- [TASK]
Format each line of the records below as a JSON list of strings, one string per line, and skip blank lines. Omit the pictures.

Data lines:
********

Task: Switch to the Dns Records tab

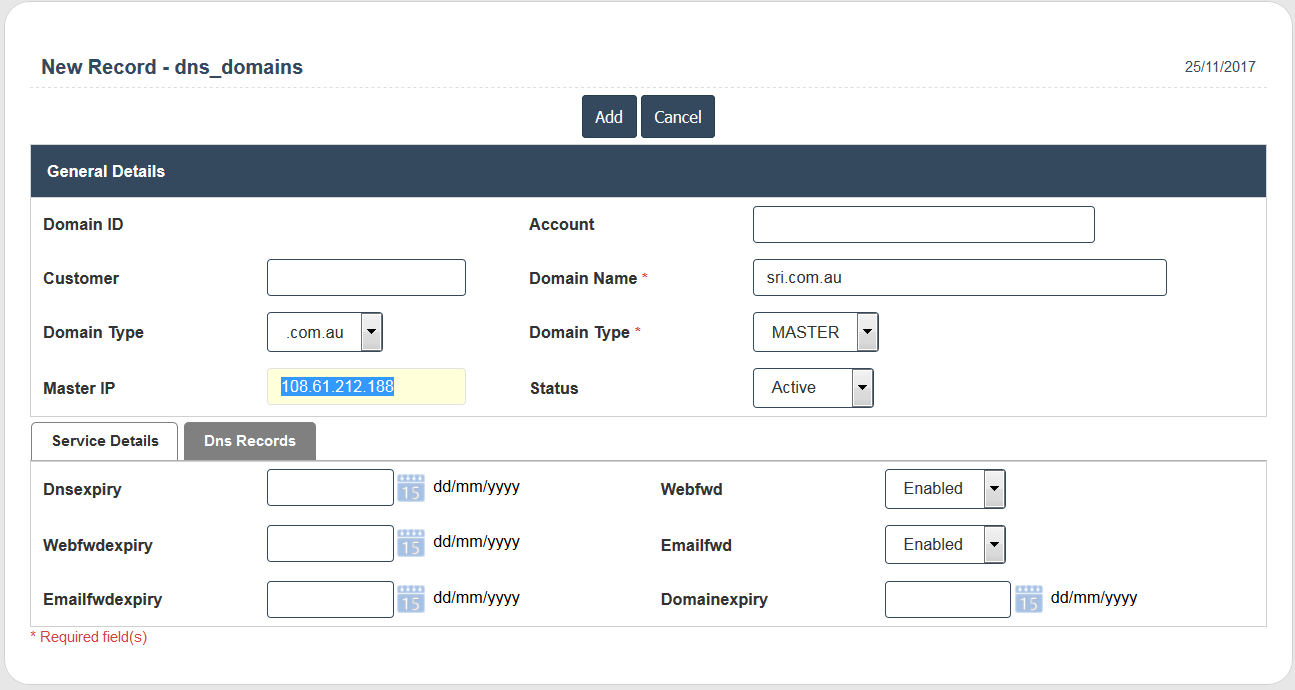Action: coord(250,441)
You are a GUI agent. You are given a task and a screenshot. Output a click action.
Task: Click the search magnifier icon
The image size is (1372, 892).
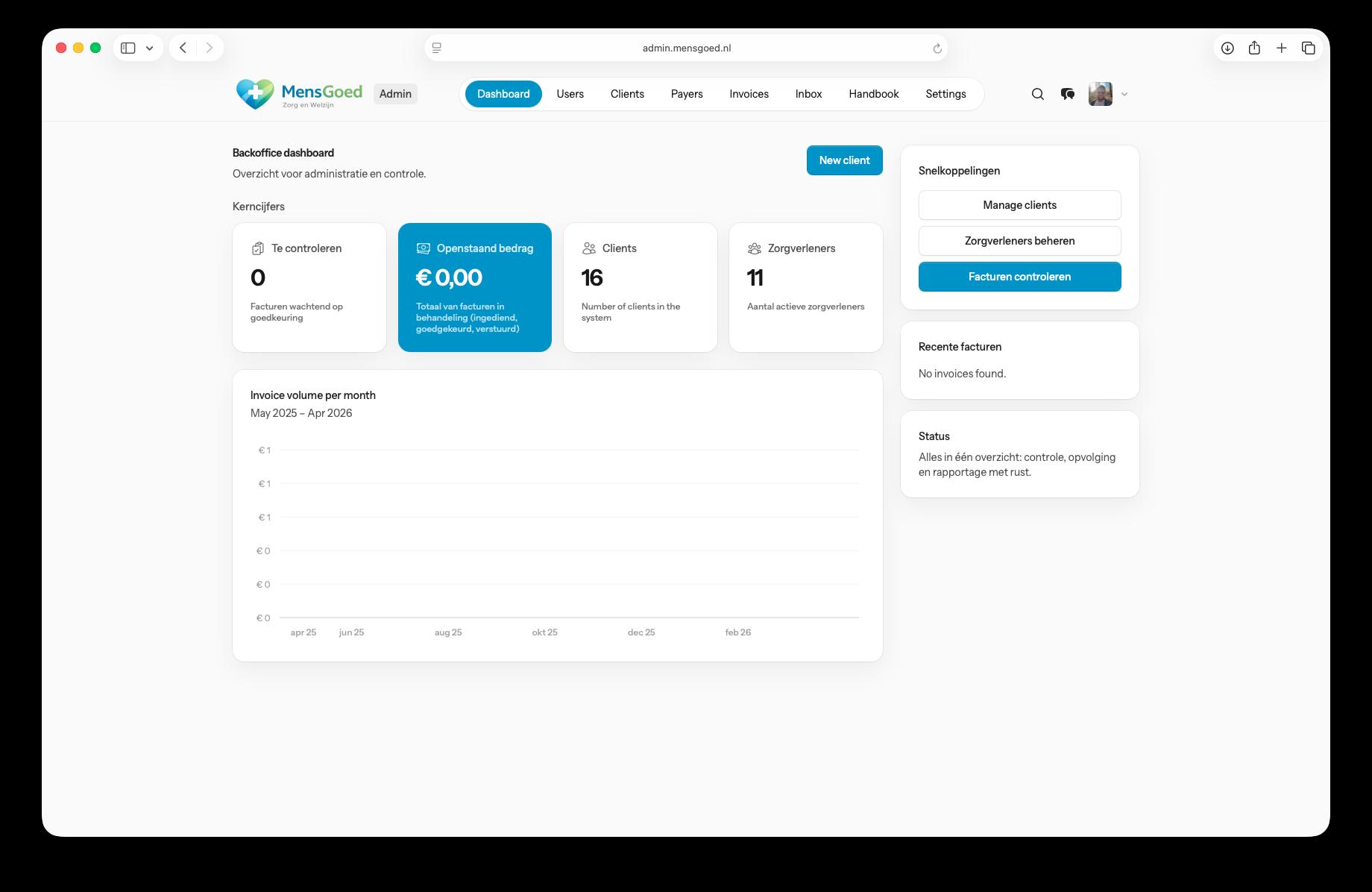(1037, 94)
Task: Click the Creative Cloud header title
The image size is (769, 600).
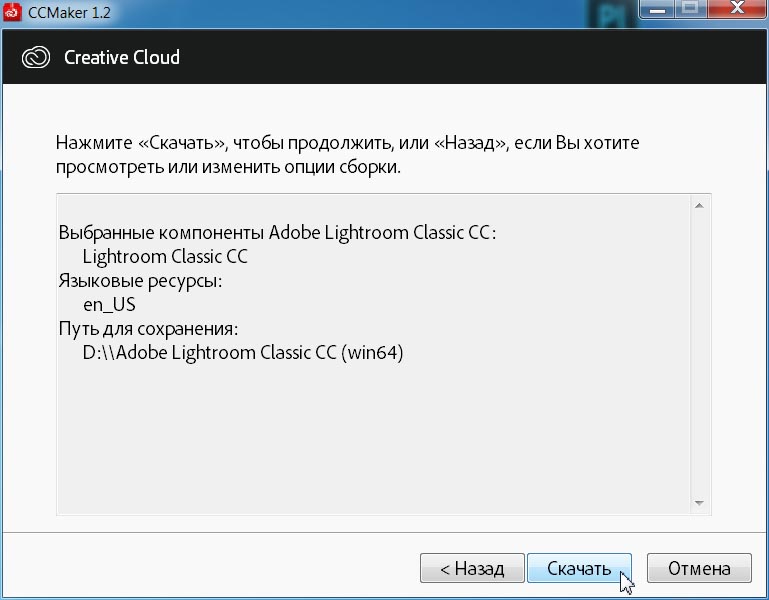Action: pyautogui.click(x=122, y=57)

********

- [SOLVED EXERCISE]
[
  "Task: Switch to the Dns Records tab",
  "Action: coord(250,441)",
  "You are a GUI agent. You are given a task and a screenshot. Output a click action.",
  "Task: Click the search magnifier icon",
  "The image size is (1372, 892).",
  "(1037, 94)",
  "Task: Click the Creative Cloud header title",
  "The image size is (769, 600).",
  "Action: pyautogui.click(x=122, y=57)"
]